Każdemu kierowcy wydaje się, iż przepisy ruchu drogowego ma w małym palcu. Rzeczywistość jest jednak pełna wyjątków i niuansów, o czym pisaliśmy już w naTemat choćby w kontekście jazdy buspasem czy tolerancji fotoradarów.
Osiedlowy zakaz parkowania tyłem. Czy to w ogóle jest legalne?
Na wielu osiedlach można spotkać tabliczki z prośbą lub wręcz "zakazem" parkowania tyłem do budynku. Radio ZET, które pochyliło się nad problemem, stwierdza, iż takie apele "z prawnego punktu widzenia nie są wiążące".
Ich głównym celem jest ochrona mieszkańców przed spalinami (by nie wlatywały z rur wprost przez okna budynku). jeżeli nie mamy empatii, to możemy to zignorować, a jedyne, na co się narażamy, to nieprzychylne spojrzenia sąsiadów lub ewentualnie jakaś formy zemsty (np. donos).
Mandat za parkowanie tyłem na chodniku. Kiedy jest pewny?

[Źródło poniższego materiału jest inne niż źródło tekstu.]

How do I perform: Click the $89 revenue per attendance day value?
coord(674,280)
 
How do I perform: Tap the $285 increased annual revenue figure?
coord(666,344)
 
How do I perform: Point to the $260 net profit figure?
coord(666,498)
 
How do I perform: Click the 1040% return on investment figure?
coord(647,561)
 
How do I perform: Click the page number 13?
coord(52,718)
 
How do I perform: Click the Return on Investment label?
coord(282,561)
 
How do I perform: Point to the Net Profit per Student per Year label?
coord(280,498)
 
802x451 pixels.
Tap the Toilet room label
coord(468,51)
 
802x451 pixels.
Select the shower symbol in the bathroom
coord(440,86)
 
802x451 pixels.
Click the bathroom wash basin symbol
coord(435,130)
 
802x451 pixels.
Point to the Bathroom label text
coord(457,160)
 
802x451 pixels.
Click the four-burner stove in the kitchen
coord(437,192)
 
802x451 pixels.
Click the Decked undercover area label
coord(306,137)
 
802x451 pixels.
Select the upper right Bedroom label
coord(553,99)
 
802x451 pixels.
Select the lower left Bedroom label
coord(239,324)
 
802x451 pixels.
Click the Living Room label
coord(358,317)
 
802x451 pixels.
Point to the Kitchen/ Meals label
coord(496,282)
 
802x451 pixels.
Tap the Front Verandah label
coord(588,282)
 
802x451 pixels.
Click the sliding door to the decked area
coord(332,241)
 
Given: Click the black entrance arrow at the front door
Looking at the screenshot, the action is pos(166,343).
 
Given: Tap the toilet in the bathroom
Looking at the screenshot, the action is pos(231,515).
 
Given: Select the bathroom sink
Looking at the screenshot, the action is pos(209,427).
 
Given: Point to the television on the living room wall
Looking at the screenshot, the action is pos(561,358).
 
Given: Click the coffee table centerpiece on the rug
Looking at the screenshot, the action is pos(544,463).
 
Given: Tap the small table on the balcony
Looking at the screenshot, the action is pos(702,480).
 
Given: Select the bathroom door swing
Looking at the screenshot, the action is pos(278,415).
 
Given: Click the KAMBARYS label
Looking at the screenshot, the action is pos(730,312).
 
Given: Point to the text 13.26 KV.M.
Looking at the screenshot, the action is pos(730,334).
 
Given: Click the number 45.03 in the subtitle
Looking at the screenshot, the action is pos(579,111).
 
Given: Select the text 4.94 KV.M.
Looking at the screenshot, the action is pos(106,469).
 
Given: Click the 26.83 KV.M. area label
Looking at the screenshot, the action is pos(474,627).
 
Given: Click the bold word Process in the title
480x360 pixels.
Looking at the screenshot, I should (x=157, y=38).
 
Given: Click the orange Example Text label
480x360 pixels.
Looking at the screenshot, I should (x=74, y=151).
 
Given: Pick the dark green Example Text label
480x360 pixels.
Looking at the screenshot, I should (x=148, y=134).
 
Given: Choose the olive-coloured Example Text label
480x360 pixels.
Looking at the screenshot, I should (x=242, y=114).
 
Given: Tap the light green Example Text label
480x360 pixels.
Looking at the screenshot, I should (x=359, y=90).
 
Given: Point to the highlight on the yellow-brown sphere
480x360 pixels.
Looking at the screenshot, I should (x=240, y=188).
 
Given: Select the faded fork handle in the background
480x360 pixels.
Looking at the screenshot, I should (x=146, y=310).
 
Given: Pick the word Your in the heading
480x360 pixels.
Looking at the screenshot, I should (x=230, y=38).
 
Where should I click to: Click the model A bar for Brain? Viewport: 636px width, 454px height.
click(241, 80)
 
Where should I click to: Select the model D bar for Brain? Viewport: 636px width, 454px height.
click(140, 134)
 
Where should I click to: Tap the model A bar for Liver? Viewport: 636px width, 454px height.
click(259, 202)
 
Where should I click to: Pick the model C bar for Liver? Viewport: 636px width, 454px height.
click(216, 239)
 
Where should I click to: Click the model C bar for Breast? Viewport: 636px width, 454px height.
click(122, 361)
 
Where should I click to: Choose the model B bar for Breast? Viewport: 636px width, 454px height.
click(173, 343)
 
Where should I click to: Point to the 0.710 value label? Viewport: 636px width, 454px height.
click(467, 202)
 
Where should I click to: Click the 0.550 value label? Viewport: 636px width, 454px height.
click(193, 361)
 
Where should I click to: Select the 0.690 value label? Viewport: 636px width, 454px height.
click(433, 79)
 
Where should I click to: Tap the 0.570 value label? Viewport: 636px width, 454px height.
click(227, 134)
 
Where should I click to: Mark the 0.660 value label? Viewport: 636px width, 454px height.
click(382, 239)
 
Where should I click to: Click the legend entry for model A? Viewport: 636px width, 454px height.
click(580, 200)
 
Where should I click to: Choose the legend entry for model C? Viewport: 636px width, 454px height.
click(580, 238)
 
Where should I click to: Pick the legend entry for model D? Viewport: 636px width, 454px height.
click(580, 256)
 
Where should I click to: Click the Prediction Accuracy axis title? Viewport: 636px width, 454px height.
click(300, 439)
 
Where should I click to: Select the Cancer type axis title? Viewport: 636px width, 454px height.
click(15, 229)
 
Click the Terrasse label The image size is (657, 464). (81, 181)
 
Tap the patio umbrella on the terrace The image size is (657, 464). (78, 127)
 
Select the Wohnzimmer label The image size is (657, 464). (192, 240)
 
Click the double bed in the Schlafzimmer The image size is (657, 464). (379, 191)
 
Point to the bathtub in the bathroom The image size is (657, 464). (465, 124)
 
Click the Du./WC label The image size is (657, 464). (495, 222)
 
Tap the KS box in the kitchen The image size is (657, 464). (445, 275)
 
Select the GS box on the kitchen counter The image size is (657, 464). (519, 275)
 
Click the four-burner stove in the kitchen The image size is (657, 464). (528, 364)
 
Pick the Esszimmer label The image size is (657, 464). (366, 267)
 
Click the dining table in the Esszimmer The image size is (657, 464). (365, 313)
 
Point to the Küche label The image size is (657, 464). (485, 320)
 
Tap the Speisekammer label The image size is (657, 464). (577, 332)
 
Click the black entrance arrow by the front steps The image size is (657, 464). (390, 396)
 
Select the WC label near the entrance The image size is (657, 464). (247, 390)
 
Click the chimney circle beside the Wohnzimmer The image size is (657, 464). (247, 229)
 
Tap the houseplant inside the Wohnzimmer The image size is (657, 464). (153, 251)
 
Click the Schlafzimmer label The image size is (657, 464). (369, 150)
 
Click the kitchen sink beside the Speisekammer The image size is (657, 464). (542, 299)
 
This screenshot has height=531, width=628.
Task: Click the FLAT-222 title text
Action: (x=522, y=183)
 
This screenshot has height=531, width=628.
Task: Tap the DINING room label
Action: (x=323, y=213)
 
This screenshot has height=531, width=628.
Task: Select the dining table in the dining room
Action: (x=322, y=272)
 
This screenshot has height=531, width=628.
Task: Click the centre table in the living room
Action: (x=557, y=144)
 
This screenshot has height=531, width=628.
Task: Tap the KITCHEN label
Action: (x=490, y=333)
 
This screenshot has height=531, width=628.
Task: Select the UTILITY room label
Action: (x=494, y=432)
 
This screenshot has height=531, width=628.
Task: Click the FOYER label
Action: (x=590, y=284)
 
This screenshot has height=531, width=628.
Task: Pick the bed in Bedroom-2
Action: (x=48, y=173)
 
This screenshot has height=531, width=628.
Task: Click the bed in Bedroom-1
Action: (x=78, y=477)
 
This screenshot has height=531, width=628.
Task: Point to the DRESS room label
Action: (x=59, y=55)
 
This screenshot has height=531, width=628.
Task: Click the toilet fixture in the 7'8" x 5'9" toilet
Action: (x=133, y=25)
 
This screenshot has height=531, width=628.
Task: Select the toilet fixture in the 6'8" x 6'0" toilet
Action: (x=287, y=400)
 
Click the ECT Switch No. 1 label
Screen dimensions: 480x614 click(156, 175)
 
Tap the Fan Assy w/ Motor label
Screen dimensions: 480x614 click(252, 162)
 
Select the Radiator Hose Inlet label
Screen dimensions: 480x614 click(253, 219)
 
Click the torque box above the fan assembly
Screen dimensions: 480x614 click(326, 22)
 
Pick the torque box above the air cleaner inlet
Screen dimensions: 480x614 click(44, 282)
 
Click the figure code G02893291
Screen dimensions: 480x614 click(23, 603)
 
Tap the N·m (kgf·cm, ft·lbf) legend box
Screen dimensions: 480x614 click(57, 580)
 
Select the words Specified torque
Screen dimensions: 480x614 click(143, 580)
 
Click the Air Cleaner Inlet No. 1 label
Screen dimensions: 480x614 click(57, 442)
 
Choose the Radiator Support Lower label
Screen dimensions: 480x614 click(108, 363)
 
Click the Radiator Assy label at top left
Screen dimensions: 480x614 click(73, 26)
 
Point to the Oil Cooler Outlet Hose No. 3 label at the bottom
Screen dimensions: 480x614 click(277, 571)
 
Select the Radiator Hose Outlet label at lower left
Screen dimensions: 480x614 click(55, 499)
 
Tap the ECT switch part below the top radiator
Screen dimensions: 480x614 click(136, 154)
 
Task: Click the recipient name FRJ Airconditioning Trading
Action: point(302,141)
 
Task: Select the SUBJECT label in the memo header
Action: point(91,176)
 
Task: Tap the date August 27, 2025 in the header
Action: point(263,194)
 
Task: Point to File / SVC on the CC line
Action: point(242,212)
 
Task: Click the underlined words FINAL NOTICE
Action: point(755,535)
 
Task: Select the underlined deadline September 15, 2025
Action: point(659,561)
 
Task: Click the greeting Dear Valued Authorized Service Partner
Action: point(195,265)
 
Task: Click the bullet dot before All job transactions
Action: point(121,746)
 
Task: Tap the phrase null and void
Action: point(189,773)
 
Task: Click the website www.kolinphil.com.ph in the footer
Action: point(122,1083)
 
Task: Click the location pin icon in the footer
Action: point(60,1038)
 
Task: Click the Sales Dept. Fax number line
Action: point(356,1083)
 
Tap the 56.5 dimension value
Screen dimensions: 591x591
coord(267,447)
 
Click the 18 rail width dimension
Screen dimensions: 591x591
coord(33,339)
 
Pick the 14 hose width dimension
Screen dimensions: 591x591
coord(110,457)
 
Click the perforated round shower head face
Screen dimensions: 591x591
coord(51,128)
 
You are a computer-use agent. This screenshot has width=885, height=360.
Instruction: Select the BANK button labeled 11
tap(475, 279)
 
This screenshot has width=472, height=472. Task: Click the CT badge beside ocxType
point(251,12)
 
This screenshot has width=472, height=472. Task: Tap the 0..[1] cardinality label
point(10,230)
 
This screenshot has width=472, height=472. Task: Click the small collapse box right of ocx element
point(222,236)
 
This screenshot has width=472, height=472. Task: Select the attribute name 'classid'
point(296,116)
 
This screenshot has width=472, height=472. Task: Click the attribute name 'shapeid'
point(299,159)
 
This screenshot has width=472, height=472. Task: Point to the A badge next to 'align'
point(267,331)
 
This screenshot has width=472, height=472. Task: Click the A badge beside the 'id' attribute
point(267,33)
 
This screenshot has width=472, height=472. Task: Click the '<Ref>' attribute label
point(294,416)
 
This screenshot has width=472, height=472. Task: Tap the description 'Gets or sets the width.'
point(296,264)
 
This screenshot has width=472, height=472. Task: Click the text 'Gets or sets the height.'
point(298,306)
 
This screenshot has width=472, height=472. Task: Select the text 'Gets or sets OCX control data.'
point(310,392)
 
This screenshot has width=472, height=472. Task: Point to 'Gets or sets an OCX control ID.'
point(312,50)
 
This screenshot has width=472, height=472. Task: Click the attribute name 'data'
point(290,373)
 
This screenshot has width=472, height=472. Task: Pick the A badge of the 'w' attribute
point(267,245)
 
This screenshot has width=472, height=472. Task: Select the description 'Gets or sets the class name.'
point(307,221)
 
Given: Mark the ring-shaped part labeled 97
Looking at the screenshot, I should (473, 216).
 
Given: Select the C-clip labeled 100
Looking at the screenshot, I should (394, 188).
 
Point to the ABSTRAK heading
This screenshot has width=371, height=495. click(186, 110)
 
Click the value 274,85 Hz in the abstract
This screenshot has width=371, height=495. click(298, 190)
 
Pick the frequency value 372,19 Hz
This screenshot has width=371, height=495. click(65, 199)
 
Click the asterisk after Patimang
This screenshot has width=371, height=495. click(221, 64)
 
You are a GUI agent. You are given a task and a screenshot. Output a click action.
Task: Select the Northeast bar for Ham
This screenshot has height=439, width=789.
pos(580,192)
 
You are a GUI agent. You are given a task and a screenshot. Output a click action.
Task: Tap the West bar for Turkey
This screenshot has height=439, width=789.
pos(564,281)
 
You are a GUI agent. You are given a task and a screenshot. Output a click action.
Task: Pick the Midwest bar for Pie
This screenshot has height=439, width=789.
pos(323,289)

To jednak nie znaczy, iż za parkowanie tyłem nigdy nie grozi nam mandat. Problem pojawia się, gdy parkujemy częściowo na chodniku. Zgodnie z art. 47 ust. 1 Prawa o ruchu drogowym, postój na chodniku jest dozwolony "kołami jednego boku lub przedniej osi pojazdu".
W przepisie wymieniony jest bok i przód auta i nie ma mowy o tyle, co oczywiście może być użyte przez drobiazgowego policjanta. jeżeli zatem wjedziemy na chodnik tylnymi kołami, choćby zostawiając przepisowe 1,5 metra dla pieszych, to i tak złamiemy prawo.
Grozi za to mandat w wysokości 100 zł i 1 punkt karny. Jak uniknąć kary? jeżeli musimy zaparkować częściowo na chodniku, to zawsze róbmy to przodem lub bokiem. W przypadku zatoczek i miejsc parkingowych wyznaczonych w całości poza chodnikiem ten przepis nie ma zastosowania.